New Chinese regulations hit food delivery giants’ profit model

New Chinese regulations hit food delivery giants’ profit model

Chinese authorities announced new regulations that will reduce the food delivery platforms’ service fees charged to restaurants to lower the operating costs for food and beverage businesses.

Meituan’s stock sank 15% on Friday, erasing over $25 billion in market value. Alibaba, which operates Meituan’s archrival Ele.me, saw its shares slide about 4%.

Between 2016 and 2020, the number of people who ordered food online in China doubled to 400 million.

When the two companies, Meituan and Ele.me, dominated the market, they raised fees on merchants. But a new regulatory change is about to hobble their profit model.

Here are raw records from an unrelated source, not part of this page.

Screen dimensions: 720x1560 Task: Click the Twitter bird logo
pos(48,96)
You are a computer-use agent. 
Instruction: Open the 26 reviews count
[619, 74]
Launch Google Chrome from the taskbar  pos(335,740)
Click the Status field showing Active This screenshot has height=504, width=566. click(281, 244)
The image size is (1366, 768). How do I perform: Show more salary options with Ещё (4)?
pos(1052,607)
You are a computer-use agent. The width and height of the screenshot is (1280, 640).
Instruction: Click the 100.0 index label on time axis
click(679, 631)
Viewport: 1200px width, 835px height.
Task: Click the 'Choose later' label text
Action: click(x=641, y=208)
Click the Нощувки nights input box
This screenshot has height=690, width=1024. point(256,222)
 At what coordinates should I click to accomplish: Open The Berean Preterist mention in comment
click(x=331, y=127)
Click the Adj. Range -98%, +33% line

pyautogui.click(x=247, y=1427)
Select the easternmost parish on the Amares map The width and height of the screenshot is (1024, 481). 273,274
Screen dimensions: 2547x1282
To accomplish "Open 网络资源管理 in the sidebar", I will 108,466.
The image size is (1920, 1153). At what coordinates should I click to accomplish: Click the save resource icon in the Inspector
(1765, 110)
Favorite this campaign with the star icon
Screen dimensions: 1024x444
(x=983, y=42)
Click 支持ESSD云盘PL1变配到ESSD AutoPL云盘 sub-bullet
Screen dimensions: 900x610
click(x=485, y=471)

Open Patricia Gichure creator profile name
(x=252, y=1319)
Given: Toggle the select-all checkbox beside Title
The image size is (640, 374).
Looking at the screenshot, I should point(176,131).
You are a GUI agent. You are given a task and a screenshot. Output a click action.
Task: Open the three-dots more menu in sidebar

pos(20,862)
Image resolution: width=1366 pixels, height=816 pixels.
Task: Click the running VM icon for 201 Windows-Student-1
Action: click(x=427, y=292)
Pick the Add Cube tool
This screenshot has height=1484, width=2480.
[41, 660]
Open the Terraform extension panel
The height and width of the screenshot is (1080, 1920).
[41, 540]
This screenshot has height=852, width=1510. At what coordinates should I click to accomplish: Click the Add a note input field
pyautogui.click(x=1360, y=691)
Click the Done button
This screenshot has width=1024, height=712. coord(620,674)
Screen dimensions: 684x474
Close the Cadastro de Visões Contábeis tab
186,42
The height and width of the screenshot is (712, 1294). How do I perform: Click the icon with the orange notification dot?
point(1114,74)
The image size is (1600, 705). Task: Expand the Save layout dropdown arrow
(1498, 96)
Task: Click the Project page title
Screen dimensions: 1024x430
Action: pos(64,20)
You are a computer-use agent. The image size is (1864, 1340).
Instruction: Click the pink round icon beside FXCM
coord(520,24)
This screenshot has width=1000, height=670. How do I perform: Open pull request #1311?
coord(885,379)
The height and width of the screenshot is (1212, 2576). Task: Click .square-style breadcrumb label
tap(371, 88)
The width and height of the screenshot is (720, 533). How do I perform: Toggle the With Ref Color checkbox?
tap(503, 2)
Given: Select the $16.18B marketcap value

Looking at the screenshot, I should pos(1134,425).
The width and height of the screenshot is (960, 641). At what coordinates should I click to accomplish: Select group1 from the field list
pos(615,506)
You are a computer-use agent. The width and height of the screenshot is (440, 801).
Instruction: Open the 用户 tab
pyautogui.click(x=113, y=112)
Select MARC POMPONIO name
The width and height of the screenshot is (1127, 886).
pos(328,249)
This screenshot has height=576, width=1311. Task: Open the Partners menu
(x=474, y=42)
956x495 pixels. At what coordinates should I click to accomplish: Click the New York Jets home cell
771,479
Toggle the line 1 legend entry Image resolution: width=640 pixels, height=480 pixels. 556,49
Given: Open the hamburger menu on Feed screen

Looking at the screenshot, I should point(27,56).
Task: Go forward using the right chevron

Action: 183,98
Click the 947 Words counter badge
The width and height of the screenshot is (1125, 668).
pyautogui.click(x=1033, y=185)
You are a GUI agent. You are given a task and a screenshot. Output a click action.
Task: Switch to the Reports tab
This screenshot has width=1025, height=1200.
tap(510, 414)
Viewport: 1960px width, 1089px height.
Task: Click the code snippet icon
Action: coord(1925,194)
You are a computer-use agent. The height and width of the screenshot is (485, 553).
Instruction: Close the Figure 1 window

That proposal came in a directive led by China’s National Development and Reform Commission, the country’s state planner, to help struggling service industries recover.

The new rule will likely taper the profits of the internet behemoths in the long run, and commissions contributed as much as 60% to Meituan’s revenues in the three months ended September 2021.

Regardless that food delivery remains its most significant revenue driver, the firm charges commissions from other merchants like hotels. Food delivery has been one of Alibaba’s main businesses following the firm’s acquisition of Ele.me in 2018, but e-commerce is still the giant’s main revenue engine.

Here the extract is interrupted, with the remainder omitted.